# Kel-Tec Sub



## Austin (Sep 30, 2007)

Anyone have one of those Kel-Tec folding sub2000's? They look pretty neat, and I've got a glock 9mm from which I could use the mags. Haven't seen or heard any real reviews on them, so I'd like some opinions from you guys before I decide to buy one.


----------



## bamayaking (Mar 28, 2011)

Ive had no problems with mine but when I bought it the dealer told me the 9m only came with bereta mags. The 40 cal was the glock mag. Thats been 2 years ago so that might have changed by now. Anyway mine has the bereta mag


----------



## ZombieKiller (Jul 26, 2010)

My buddy bought one a couple months ago.

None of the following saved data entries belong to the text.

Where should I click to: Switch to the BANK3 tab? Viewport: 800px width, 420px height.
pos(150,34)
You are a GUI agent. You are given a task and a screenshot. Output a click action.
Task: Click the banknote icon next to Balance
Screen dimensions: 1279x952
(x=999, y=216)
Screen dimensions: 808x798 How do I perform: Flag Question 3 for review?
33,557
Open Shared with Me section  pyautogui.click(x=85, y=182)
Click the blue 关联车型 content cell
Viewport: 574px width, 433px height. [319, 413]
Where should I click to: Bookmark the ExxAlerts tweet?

I could see it being a decent little backpack gun, I guess. All in all, it was just a fun little rifle to shoot. Pretty damn accurate, too.


----------



## MULLET HUNTER (Oct 3, 2007)

I had a .40 cal I got in a trade. Shot good but I quickly got rid of it... I hate a cheap plastic Keltec..... Just my opinion


----------



## Austin (Sep 30, 2007)

MULLET HUNTER said:


> I had a .40 cal I got in a trade. Shot good but I quickly got rid of it... I hate a cheap plastic Keltec..... Just my opinion


I'm not a fan of the keltec handguns myself, but this looks like something fun to play around with at the range


----------



## MULLET HUNTER (Oct 3, 2007)

Austin said:


> I'm not a fan of the keltec handguns myself, but this looks like something fun to play around with at the range


Get a gsg5 they are just as fun and ammo is much cheaper...:thumbsup:


----------



## bamayaking (Mar 28, 2011)

Oh by the way mine is accurate and has never failed to fire. My wife carries a kel-tec and it is also reliable.I used to be a little worried about the cheap kel-tecs also. But after talking to several owners, some of them military and law enforcement, I decided to try them out. So far I think they have been more than worth the money. I own higher priced weapons that are better quality but the kel-tecs shoot everytime. I guess thats all that really matters. Good luck with what ever you decide


----------



## TheRoguePirate (Nov 3, 2011)

used one many times, love them, traded it and now cant find them in 40 cal for decent price anywhere. good luck man.


----------



## Fanner50 (Oct 25, 2011)

I really like mine. It's a 9mm that takes Glock magazines. I've never had a problem with it. It's surprising how that little things kicks though. It will put a bruise on your shoulder. Mine takes the G19 magazines. I have G17, G19, and the 33 round Glock magazines for it. It's a lot of fun. Some people bash them.
I've never understood why. It's a good little rifle. I really like the idea of magazine interchangeability. G19, G26, and the Kel-Tec. One magazine will fit all three guns. :thumbup:


----------



## T-REX (Mar 1, 2011)

I had one for years chambered in 9mm took S&W mags cool gun always functioned well except when loading hollow points the flat nose of the bullet would keep it from feeding but I always enjoyed shooting it ended up trading it a few years back!


----------



## Gravity3694 (May 10, 2011)

A friend of mine had one, in our experience it was somewhat unreliable. Kel-Tec has always been hit or miss for quality.


----------